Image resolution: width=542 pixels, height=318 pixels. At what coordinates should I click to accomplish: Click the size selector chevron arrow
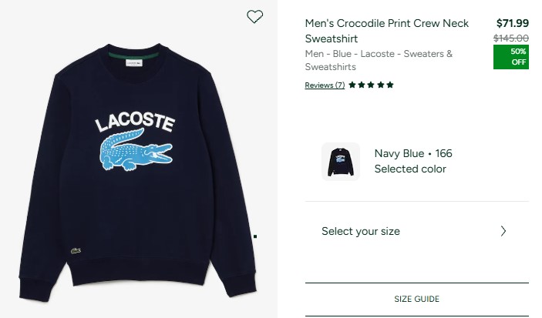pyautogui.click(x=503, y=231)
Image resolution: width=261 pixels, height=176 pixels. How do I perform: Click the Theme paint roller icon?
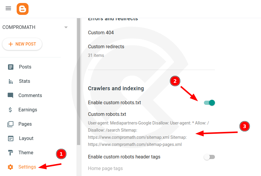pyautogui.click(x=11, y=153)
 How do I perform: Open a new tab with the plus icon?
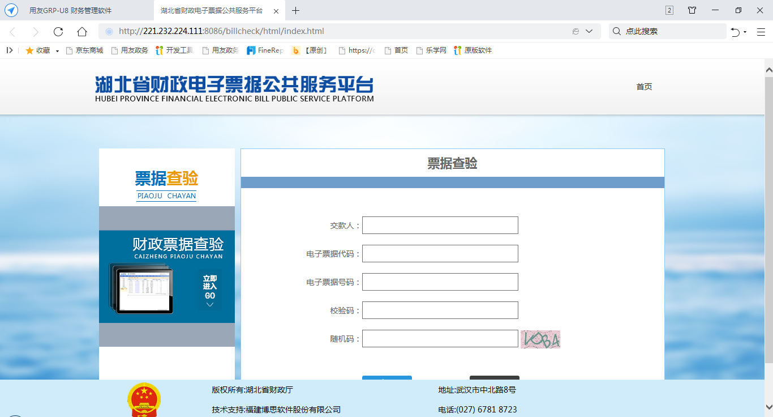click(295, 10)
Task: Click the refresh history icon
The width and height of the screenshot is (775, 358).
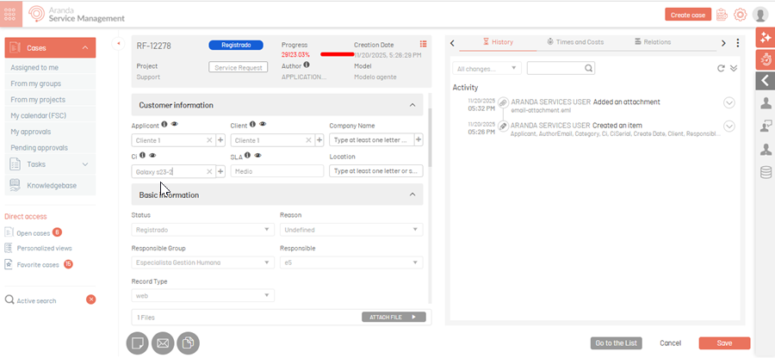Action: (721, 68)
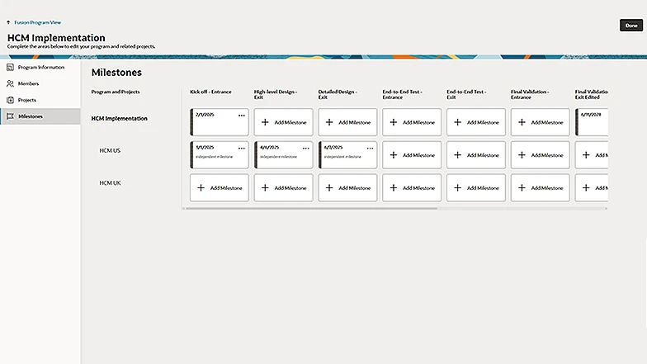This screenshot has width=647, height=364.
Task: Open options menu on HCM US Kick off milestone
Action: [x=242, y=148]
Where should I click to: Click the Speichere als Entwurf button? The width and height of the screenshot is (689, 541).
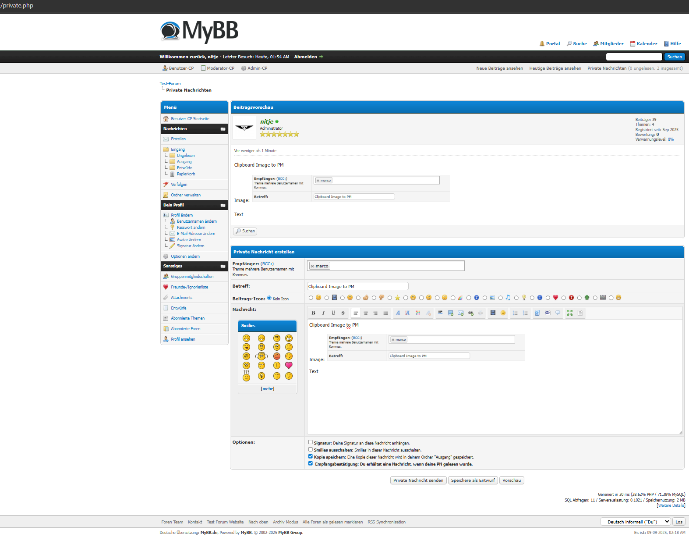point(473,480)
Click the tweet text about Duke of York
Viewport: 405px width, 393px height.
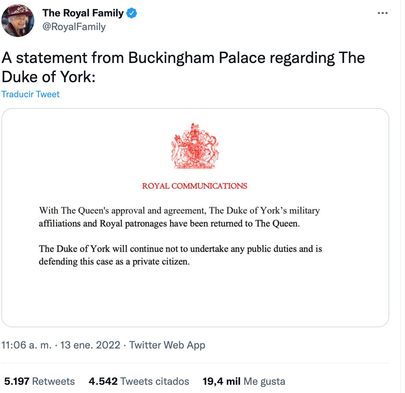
•••
→ **Work to complete**
Repeat the listing exactly, pictures excluded.

→ **Task response**
Image resolution: width=542 pixels, height=318 pixels. At what coordinates should I click to accomplish: Click the size selector chevron arrow
pyautogui.click(x=503, y=231)
Image resolution: width=261 pixels, height=176 pixels. How do I perform: Click the Theme paint roller icon?
pyautogui.click(x=11, y=153)
 How do I perform: Open a new tab with the plus icon?
click(295, 10)
Task: Click the refresh history icon
The width and height of the screenshot is (775, 358).
Action: (721, 68)
This screenshot has width=647, height=364.
Task: Open options menu on HCM US Kick off milestone
Action: [x=242, y=148]
Where should I click to: Click the Speichere als Entwurf button? The width and height of the screenshot is (689, 541).
point(473,480)
Click the tweet text about Duke of York
Viewport: 405px width, 393px height.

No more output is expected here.